TEXT UNDER STUDY:
+ + + +

Bishpenol A, or BPA is a common chemical which has been used since the 1930’s in the production of many kinds of plastics. These plastics naturally find their way into the home, especially in forms of water bottles, baby bottles and the like. The health risks associated with this chemical are real and serious and it is important to be education about BPA facts in order to make good consumer decisions.
Baby Bottle Warning
Nearly all plastic bottles (approximately 99%) contain BPA and this includes baby bottles. If they are heated in a microwave, the BPA can leach into the baby formula or breast milk.
Studies are showing links between certain fetal effects and BPA exposure. It is posited that this is partly because BPA is so widely used.
Breast Cancer Risk
Chinese studies have shown that BPA has been linked to increases in certain estrogen receptors. These increases constitute a risk factor for breast cancer.
BPA also has the potential to interfere with and disrupt the brain development of infants and young children. Such disruptions have been associated with disorders like schizophrenia.
Increasingly, girls are beginning puberty at a younger age and this can lead to a variety of health and social problems. BPA has also been linked to this phenomenon.
As America struggles with its 75% overweight/obese percentage, it is still consuming many products tainted with BPA, which has been associated with weight gain.
Risk to Children
Children are at a particular risk for BPA exposure. This is because their brains and neurological systems are still developing and more vulnerable to effects from exposure.

+ + + +

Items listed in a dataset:

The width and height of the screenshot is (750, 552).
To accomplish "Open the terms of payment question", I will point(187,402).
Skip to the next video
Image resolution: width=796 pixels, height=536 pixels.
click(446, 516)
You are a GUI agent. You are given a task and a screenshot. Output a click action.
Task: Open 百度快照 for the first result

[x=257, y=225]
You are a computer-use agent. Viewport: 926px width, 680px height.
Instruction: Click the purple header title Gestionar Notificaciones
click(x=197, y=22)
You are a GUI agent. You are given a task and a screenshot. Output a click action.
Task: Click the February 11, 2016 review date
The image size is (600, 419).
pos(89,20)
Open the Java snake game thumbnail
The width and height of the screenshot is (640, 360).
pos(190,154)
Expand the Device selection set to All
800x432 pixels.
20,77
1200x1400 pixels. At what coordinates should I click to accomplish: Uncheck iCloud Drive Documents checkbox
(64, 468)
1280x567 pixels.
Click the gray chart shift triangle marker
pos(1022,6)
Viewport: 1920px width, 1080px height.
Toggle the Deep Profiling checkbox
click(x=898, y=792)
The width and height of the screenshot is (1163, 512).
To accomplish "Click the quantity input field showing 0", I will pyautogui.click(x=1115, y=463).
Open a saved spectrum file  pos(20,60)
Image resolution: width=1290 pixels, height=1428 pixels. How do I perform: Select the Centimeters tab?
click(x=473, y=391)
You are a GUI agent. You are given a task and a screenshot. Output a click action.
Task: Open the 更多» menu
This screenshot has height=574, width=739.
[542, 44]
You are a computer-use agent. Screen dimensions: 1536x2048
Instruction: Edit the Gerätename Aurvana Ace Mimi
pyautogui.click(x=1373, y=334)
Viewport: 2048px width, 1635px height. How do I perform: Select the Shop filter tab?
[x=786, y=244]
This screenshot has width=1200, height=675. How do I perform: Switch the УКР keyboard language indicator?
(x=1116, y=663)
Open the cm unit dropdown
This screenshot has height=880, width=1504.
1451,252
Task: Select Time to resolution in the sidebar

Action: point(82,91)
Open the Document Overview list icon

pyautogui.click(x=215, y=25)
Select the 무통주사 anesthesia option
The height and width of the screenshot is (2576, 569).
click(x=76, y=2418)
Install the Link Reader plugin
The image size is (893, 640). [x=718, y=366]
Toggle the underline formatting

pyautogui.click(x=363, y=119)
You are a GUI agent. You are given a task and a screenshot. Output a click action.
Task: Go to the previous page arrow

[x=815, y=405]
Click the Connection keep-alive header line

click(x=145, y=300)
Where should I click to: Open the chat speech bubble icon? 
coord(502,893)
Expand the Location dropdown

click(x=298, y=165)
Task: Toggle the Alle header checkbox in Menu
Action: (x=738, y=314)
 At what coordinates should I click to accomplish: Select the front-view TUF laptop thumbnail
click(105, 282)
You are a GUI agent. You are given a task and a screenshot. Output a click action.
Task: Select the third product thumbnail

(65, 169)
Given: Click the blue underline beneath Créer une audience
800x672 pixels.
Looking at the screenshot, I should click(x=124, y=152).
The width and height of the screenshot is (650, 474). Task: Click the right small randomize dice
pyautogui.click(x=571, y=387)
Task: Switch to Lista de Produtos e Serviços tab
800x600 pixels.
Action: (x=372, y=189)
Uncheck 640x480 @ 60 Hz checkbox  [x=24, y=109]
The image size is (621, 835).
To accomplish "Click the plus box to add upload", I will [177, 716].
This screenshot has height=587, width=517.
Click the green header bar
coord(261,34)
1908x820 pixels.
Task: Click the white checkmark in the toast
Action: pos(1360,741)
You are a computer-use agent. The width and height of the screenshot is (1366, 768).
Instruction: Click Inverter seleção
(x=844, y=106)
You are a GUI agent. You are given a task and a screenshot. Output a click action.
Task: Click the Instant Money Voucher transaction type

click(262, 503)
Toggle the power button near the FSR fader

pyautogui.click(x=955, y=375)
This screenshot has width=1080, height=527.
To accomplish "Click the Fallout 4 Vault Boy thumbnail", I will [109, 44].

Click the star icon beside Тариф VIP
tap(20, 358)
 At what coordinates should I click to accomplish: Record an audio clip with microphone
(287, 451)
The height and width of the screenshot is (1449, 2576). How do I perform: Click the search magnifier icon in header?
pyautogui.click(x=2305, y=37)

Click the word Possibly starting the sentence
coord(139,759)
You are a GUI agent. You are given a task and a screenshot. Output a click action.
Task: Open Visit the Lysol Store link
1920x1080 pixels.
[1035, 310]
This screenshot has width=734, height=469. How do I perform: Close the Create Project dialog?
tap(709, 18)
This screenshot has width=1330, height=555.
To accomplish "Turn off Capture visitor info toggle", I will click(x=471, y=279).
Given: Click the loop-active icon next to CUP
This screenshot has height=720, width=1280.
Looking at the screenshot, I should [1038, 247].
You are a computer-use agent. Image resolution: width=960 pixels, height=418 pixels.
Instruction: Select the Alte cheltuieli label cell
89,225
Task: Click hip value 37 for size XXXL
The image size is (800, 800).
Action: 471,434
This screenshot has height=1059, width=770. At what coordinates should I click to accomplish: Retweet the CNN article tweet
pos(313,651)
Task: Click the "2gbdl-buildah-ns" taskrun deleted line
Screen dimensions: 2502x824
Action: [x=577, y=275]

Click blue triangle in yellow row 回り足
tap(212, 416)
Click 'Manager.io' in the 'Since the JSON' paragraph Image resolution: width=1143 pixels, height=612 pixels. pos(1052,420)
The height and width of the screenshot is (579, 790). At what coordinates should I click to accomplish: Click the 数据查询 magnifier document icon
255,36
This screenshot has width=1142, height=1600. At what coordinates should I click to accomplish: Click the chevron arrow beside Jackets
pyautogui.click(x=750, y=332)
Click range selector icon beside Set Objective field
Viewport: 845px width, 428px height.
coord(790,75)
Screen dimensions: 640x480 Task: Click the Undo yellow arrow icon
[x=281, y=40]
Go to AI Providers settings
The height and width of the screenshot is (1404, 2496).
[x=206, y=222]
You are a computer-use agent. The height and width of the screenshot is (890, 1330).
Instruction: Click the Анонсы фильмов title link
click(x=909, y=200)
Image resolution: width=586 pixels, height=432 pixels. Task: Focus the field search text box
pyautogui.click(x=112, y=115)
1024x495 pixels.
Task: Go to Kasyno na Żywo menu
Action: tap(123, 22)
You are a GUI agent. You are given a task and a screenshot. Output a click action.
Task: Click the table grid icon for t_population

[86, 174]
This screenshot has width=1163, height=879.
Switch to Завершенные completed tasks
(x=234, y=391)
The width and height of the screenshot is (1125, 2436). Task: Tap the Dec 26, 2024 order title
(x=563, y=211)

+ + + +

PROMPT A:
Rewrite the paragraph of the BPA text that begins "Nearly all plastic bottles" in a single shorter sentence, keeping its main facts.
PROMPT B:
According to the BPA text, since when has BPA been used in producing plastics?
PROMPT C:
Go on with the BPA text from its last sentence.

WRITTEN ANSWER A:
About 99% of plastic bottles, baby bottles included, contain BPA, which can leach into baby formula or breast milk when the bottles are heated in a microwave.

WRITTEN ANSWER B:
Since the 1930s.

WRITTEN ANSWER C:
Canned Food Problem
The government still allows BPA to be used in the manufacture of canned food linings. However, research has shown that BPA can leach into foods stored in these cans.
BPA is Nonessential
This chemical is not essential to the plastics industry. Bottles and other products can readily be made without it.
It is possible to eliminate or limit exposure to this harmful chemical. Read below to find out what steps the average consumer can take.
Because the government and industry continues to exposure the public to this dangerous chemical, it is necessary for the individual to take steps to limit exposure. This can include substituting glass bottles and microwaveable containers for the plastic ones currently in use. Such glass products are available at most stores. It is also a good idea to eliminate canned food as much as possible from the diet and instead eat food that is fresh or cooked from dry products (such as cooking dry beans from scratch). It might seem like a lot of work, but it will also bring major health benefits along with it to reward those efforts.